U.S. President Donald Trump was accused of continuing to block critics from his Twitter account two years after a judge said that silencing detractors on the social-media platform was a violation of the First Amendment.

The Knight First Amendment Institute at Columbia University filed a lawsuit Friday on behalf of five people who still can’t access the @realDonaldTrump Twitter account, which has 84.4 million followers. The complaint also names Trump’s deputy chief of staff for communications, Daniel Scavino.

“The president lost this battle more than two years ago when a federal court held that his practice of blocking critics from his Twitter account violates the First Amendment,” Katie Fallow, a senior staff attorney at the New York-based institute, said in a statement. “It shouldn’t take another lawsuit to get the president to respect the rule of law and to stop blocking people simply because he doesn’t like what they’re posting.”

Trump uses Twitter regularly to promote his policy agenda, retweet his supporters and positive news articles, and to attack his political enemies. On Thursday he used his account to suggest that Election Day be delayed, saying without evidence that mail-in voting will lead to fraud.

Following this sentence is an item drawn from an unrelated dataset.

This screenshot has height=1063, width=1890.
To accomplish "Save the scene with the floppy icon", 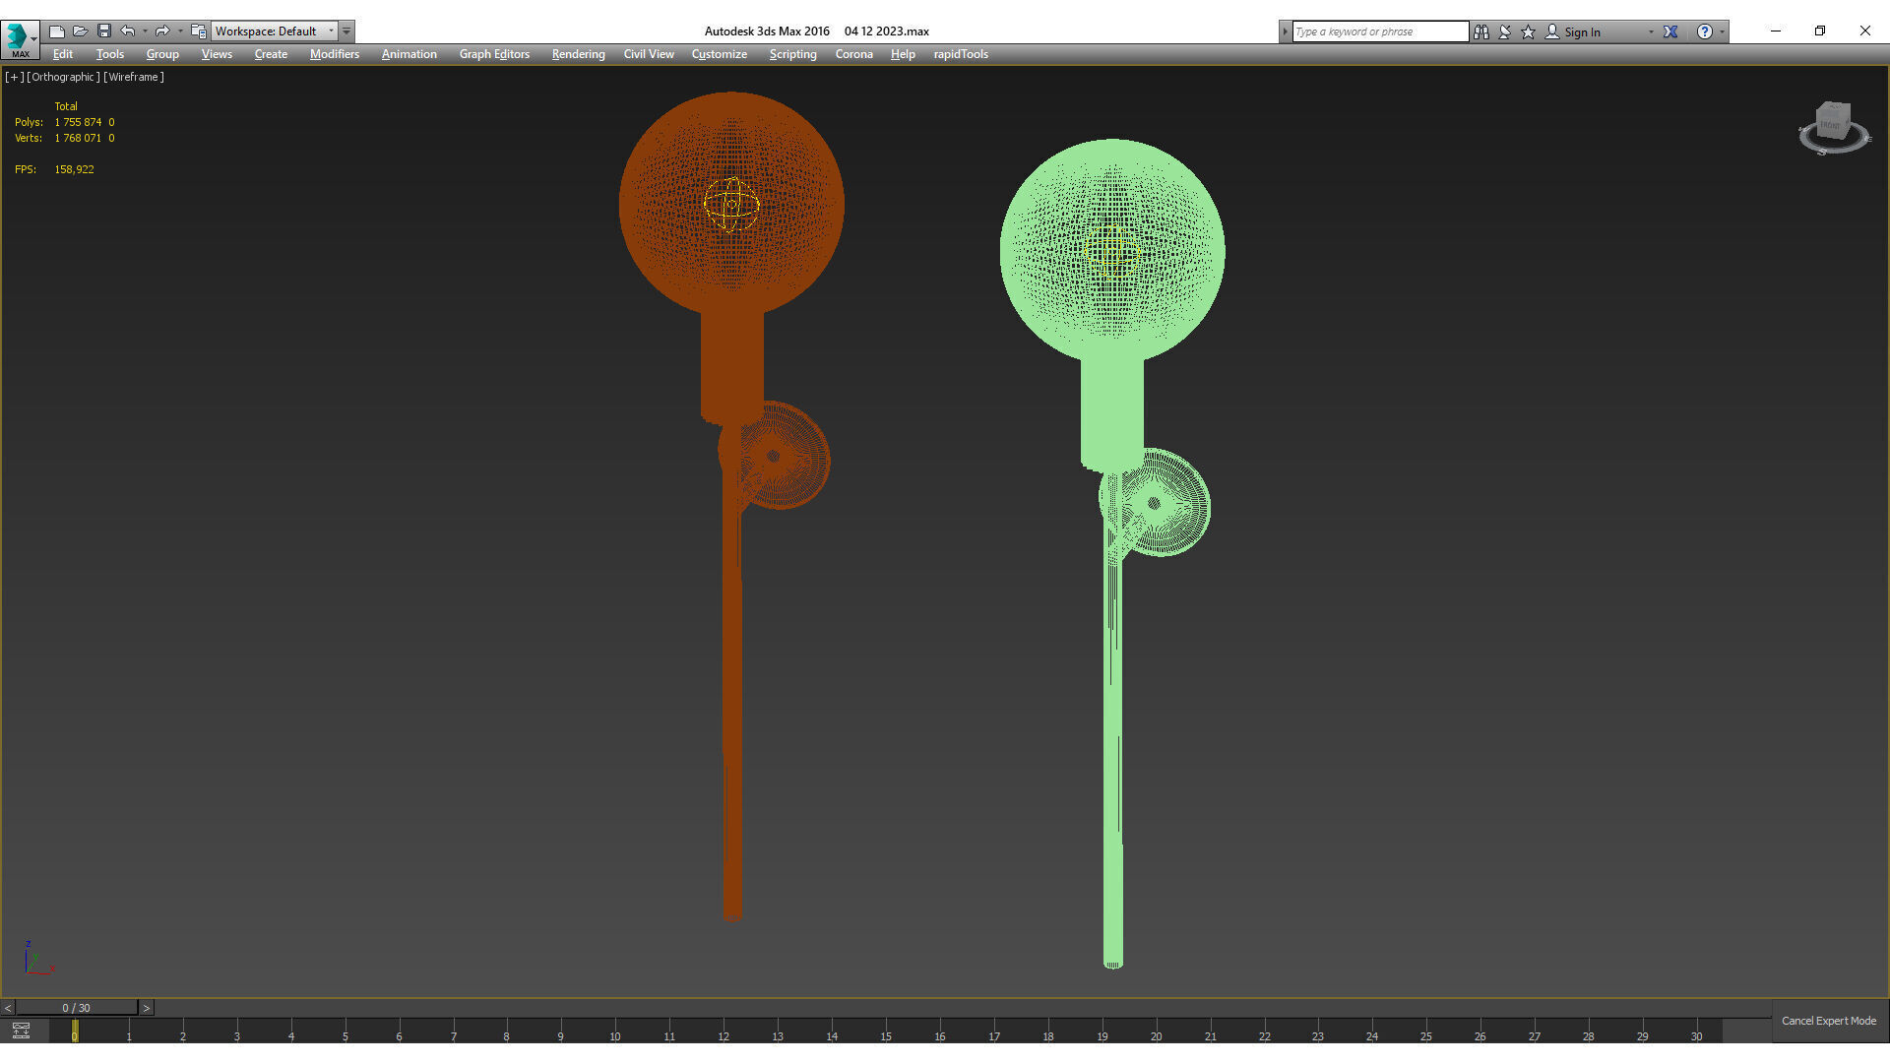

The free speech group says the White House unblocked the plaintiffs from the first lawsuit as well as dozens of others who were blocked on the basis of their viewpoint.

But it says the White House has refused to unblock Twitter critics who fall into two categories: those who can’t pinpoint the tweet that provoked Trump to block them, and those who were blocked before the president took office. The new lawsuit will focus mostly on those categories, the group said.

The case is Knight First Amendment Institute at Columbia University v. Trump., 20-cv-05958, U.S. District Court, Southern District of New York (Manhattan).